4-Hydroxy-3,6,10-trimethylundec-9-en-2-one (CAS 68141-16-2) — Green Top to middle Note Fragrance Ingredient
4-Hydroxy-3,6,10-trimethylundec-9-en-2-one
CAS 68141-16-2
What Is 4-Hydroxy-3,6,10-trimethylundec-9-en-2-one?
4-Hydroxy-3,6,10-trimethylundec-9-en-2-one is a synthetic fragrance ingredient used to create fresh, green, and slightly woody accords. It’s found in modern perfumes and functional fragrances like laundry detergents. This molecule matters because it bridges natural and synthetic olfactory worlds, offering perfumers a versatile building block for contemporary compositions.
Safety Profile
GENERALLY SAFEWhat Does 4-Hydroxy-3,6,10-trimethylundec-9-en-2-one Smell Like?
This molecule opens with a crisp, green freshness reminiscent of crushed leaves, evolving into a subtle woody heart with a faintly sweet undertone. The dry-down reveals a clean, slightly musky character that lingers close to the skin. Imagine the first snap of a green twig blending into sun-warmed cedar.
In Famous Fragrances
Fragrance associations may not reflect actual formulations.
Used as a fresh top note modifier to enhance green accords without overpowering floral heart notes.
Provides a crisp, modern edge to woody bases, creating a contrast with sweeter elements.
2D Molecular Structure
SMILES: CC(CCC=C(C)C)CC(O)C(C)C(C)=O
Chemistry, Properties & Perfumer Guide
The Chemistry
4-Hydroxy-3,6,10-trimethylundec-9-en-2-one is a synthetic ketone with a complex branched structure. Its synthesis typically involves aldol condensation reactions followed by selective hydrogenation. The molecule’s stereochemistry significantly impacts its olfactory profile, with different isomers exhibiting varying degrees of green and woody character.
Physical & Chemical Properties
| Appearance | Colorless to pale yellow liquid |
|---|---|
| Solubility | Soluble in alcohol and oils |
Perfumer Guide
| Application | Typical % | Range | Notes |
|---|---|---|---|
| Fine Fragrance | 1-3% | Up to 5% | Used as a fresh modifier |
| Functional Fragrances | 0.5-2% | Up to 3% | Adds clean green character |
Classic Accords
Tip: Use with citrus top notes to enhance freshness or with woody materials to add dimension.

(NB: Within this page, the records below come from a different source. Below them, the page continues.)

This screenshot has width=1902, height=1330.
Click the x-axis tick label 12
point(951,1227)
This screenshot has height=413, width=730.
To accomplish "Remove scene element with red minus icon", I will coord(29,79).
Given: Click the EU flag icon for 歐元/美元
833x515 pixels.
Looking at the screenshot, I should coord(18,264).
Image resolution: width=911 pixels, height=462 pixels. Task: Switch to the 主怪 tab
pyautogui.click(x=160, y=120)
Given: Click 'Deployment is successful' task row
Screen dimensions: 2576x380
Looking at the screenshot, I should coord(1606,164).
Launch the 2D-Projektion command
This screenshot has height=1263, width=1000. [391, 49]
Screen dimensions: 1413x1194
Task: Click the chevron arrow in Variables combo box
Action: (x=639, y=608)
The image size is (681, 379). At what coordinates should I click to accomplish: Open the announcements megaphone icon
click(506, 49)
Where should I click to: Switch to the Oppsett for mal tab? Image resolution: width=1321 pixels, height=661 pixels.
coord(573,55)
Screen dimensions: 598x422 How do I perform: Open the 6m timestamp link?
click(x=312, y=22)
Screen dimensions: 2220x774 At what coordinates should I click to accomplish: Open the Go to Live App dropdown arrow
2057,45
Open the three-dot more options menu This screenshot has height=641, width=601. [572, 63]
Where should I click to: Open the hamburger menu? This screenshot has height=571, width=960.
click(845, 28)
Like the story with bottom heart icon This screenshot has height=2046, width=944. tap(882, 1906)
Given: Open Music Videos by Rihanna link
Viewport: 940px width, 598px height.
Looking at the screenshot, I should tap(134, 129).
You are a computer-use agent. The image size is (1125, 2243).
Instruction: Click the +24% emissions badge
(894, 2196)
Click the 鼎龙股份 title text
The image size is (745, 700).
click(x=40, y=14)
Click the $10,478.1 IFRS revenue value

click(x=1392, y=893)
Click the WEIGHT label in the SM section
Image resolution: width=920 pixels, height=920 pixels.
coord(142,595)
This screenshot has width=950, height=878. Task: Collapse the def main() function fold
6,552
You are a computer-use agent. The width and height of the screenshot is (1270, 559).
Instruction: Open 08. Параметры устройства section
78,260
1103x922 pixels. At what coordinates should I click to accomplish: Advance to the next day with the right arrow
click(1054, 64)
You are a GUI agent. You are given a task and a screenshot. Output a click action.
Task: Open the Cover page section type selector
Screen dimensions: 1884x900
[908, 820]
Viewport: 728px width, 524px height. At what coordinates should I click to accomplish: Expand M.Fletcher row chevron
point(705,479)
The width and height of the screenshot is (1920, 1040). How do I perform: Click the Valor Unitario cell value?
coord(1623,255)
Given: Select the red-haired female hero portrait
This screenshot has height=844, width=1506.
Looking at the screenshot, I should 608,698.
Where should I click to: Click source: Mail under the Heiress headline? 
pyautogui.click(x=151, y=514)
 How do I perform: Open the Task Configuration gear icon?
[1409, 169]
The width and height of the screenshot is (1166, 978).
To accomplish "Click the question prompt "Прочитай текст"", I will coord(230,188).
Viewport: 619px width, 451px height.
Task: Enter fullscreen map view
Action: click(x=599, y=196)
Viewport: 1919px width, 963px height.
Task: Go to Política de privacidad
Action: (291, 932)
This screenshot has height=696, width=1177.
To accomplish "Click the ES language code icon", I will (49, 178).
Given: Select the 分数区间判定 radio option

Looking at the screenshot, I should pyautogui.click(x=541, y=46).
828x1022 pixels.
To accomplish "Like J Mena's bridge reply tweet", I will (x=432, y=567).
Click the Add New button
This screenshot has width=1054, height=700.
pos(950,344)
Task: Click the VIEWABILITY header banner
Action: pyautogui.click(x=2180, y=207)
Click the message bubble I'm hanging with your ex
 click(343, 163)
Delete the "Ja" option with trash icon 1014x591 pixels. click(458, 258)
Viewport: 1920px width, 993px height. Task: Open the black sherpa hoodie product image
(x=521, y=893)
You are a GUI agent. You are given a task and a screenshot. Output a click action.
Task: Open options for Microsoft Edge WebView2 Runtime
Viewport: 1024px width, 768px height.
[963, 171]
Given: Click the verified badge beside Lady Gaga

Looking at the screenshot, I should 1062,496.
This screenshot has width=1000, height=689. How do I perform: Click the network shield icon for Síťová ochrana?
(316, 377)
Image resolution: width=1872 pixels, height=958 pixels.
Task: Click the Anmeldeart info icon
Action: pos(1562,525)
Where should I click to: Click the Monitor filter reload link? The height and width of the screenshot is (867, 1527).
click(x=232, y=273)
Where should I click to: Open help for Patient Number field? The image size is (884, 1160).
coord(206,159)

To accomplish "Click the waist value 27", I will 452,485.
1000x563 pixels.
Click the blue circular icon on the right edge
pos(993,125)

Alternatives & Comparisons
Safety, Regulatory & Sustainability
⚠ Regulatory Disclaimer
General reference only. Consult current IFRA Standards Library before formulating.
IFRA Status
Not currently restricted by IFRA.
RIFM Assessment
Under review by RIFM for comprehensive safety assessment.
Sustainability
As a synthetic material, its production is controlled with minimal environmental impact. No natural resources are depleted in its manufacture.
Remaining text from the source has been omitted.